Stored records
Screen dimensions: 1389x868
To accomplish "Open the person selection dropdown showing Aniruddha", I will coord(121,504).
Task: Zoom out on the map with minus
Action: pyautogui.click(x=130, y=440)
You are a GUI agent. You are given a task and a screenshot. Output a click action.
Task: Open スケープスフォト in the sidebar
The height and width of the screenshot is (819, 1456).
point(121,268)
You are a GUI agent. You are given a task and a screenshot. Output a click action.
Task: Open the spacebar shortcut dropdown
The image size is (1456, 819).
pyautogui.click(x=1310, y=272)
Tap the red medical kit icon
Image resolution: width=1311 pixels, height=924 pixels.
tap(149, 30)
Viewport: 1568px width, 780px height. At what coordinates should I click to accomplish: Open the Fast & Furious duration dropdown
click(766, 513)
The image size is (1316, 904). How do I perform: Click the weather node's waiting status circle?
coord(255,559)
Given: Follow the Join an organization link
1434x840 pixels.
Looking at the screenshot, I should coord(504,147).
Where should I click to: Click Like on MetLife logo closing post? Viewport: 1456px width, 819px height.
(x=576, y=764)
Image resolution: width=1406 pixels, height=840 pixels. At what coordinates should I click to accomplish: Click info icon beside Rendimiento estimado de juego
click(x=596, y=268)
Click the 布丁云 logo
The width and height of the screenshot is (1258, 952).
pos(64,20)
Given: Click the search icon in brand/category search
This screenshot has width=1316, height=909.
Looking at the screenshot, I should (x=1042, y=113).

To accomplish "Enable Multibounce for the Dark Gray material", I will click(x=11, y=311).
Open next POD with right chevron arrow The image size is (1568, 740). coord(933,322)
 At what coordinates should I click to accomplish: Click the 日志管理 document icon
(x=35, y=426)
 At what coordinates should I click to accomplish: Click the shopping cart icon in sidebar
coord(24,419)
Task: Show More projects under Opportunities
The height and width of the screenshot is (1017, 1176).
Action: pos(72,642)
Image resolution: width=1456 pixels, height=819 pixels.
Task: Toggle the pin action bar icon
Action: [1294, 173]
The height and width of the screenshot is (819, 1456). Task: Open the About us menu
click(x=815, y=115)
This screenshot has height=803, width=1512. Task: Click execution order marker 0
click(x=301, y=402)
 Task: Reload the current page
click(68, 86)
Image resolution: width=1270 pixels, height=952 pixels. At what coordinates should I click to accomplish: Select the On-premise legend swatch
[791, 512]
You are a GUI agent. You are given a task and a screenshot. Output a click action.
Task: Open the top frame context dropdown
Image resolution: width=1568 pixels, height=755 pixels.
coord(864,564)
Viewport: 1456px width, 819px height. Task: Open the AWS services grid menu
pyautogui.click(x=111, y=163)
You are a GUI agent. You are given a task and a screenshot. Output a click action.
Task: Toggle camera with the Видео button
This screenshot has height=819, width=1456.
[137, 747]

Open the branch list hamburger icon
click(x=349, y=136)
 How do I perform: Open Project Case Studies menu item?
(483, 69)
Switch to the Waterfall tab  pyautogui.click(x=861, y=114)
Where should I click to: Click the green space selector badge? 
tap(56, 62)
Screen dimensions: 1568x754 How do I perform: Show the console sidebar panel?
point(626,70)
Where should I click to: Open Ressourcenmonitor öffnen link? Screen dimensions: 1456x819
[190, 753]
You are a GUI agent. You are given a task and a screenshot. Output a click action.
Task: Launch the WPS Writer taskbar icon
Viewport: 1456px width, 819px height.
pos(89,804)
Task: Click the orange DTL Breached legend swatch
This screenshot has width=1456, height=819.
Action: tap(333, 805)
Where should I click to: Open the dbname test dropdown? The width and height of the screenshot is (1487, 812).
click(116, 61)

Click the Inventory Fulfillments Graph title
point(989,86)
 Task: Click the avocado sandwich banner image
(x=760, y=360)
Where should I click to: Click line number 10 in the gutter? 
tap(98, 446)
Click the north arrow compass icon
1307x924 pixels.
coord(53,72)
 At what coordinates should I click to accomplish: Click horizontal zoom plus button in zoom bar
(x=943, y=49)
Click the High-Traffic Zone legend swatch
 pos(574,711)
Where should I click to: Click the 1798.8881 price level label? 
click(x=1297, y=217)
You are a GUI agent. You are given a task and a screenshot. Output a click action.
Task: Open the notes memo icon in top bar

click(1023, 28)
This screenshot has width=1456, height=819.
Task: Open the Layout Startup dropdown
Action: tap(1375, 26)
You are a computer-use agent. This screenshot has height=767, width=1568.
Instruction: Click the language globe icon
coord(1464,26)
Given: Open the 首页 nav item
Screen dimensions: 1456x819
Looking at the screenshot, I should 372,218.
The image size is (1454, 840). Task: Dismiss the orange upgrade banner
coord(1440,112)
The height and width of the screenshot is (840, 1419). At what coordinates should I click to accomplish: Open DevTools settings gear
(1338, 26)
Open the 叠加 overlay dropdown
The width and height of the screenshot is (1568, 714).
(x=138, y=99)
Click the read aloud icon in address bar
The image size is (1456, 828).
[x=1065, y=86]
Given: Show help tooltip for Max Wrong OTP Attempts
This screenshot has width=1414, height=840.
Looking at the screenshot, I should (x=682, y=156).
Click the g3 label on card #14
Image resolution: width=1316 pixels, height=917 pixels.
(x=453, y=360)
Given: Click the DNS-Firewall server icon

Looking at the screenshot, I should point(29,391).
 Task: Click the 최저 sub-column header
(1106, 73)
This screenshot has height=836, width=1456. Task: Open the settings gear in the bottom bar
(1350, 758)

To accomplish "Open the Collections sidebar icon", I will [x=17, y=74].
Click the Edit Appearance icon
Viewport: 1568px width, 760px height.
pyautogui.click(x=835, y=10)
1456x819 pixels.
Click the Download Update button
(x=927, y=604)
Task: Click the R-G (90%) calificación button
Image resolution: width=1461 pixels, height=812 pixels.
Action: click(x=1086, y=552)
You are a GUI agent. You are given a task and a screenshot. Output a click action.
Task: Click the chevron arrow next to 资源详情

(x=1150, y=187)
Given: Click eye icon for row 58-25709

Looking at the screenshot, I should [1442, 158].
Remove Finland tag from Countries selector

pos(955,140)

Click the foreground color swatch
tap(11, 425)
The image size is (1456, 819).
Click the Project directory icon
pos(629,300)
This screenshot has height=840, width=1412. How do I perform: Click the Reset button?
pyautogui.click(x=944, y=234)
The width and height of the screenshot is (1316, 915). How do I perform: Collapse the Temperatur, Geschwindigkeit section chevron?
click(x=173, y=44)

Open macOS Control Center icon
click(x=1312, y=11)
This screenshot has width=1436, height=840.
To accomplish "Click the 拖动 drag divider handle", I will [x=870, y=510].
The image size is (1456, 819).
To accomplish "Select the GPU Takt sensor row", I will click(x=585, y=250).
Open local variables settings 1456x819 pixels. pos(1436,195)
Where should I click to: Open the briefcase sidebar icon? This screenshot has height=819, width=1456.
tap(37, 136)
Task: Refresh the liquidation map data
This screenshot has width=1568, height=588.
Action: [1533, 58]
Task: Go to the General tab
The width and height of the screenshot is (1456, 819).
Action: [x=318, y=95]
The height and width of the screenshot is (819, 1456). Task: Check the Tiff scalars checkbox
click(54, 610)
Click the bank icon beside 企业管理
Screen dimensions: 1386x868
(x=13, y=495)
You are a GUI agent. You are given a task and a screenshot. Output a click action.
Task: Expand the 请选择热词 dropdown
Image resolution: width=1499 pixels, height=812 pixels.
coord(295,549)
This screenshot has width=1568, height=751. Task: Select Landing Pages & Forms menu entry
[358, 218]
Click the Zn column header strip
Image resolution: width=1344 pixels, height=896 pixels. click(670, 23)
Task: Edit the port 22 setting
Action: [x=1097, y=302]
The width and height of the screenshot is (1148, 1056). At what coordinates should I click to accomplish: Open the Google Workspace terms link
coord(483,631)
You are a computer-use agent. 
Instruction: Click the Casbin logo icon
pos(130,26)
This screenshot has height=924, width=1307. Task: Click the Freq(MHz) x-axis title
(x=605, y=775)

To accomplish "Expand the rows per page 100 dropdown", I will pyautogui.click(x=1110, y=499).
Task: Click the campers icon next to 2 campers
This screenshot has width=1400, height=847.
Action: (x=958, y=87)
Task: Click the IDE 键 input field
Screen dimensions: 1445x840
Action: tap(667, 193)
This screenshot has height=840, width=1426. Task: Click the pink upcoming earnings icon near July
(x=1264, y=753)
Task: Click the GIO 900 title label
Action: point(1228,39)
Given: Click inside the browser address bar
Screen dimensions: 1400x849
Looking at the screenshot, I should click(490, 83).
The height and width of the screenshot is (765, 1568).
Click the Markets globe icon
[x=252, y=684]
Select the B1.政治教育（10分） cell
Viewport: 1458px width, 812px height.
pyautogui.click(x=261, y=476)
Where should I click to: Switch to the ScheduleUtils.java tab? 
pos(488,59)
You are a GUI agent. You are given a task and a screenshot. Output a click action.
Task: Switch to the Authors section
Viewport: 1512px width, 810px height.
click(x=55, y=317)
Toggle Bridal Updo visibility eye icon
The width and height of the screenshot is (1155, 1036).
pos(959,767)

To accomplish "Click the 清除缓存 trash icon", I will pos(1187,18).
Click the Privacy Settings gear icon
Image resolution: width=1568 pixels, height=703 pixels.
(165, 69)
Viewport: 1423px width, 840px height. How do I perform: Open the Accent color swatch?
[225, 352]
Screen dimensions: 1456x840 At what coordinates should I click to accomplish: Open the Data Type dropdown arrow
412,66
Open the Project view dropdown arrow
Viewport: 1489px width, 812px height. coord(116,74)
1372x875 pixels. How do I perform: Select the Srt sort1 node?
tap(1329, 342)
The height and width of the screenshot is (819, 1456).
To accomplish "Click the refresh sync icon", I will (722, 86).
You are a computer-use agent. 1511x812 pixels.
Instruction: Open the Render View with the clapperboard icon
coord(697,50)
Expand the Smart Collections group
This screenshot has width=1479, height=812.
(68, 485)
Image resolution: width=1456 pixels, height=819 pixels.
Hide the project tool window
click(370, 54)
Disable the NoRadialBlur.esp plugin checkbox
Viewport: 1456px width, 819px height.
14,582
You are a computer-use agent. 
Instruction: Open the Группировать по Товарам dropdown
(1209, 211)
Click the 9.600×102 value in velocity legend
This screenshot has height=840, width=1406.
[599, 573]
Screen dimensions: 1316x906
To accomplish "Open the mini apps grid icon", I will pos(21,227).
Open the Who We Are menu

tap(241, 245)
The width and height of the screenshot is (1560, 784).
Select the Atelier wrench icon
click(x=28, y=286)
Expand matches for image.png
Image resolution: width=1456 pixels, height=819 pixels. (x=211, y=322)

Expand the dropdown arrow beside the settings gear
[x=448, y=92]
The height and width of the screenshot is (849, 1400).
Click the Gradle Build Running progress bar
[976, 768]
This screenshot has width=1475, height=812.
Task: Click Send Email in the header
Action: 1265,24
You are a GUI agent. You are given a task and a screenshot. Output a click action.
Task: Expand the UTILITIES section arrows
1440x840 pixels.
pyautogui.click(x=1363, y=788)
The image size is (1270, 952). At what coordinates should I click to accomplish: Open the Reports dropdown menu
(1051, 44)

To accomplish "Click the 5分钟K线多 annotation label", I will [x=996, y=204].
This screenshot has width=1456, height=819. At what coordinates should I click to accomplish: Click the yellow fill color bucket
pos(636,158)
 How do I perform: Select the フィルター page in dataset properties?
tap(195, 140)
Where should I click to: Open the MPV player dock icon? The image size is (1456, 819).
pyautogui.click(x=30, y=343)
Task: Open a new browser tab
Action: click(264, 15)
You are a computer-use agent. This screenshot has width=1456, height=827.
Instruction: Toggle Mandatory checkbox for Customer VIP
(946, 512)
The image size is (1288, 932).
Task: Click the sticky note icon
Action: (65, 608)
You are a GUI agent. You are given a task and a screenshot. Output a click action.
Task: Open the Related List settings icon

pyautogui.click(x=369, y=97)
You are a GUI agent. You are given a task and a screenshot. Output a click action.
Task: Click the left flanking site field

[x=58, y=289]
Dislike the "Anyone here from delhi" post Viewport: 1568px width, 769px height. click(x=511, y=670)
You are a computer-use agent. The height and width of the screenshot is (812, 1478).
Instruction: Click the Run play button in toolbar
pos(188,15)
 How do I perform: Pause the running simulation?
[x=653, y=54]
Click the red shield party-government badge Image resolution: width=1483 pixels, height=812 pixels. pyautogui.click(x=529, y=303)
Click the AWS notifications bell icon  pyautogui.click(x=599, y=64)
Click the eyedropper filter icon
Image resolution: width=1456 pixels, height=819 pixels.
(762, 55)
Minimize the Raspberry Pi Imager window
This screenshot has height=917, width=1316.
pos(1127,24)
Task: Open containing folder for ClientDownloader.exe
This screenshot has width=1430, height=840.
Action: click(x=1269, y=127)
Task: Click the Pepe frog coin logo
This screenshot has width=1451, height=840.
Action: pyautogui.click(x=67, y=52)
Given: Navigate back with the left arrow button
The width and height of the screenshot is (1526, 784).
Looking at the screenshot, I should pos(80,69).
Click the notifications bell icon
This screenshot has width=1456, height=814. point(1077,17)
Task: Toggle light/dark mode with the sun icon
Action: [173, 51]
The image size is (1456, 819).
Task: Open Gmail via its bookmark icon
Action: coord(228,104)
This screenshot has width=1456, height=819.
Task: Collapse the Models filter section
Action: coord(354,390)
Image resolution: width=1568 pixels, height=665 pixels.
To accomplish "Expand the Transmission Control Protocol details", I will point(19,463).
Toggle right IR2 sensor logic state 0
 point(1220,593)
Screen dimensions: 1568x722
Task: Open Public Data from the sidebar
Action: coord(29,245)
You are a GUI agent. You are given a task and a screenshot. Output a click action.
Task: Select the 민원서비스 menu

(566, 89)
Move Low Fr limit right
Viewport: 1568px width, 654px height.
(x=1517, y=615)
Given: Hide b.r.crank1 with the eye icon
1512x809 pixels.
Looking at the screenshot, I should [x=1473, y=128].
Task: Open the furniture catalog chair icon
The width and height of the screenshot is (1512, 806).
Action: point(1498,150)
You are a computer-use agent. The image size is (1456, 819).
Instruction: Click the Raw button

__Exercise aim__.
Only those lines of the entries above that run from the line containing "Click the Markets globe icon" to the line containing "Task: Switch to the Authors section", both included, should be transcribed exactly.

__Solution__.
Click the Markets globe icon
[x=252, y=684]
Select the B1.政治教育（10分） cell
Viewport: 1458px width, 812px height.
pyautogui.click(x=261, y=476)
Where should I click to: Switch to the ScheduleUtils.java tab? 
pos(488,59)
You are a GUI agent. You are given a task and a screenshot. Output a click action.
Task: Switch to the Authors section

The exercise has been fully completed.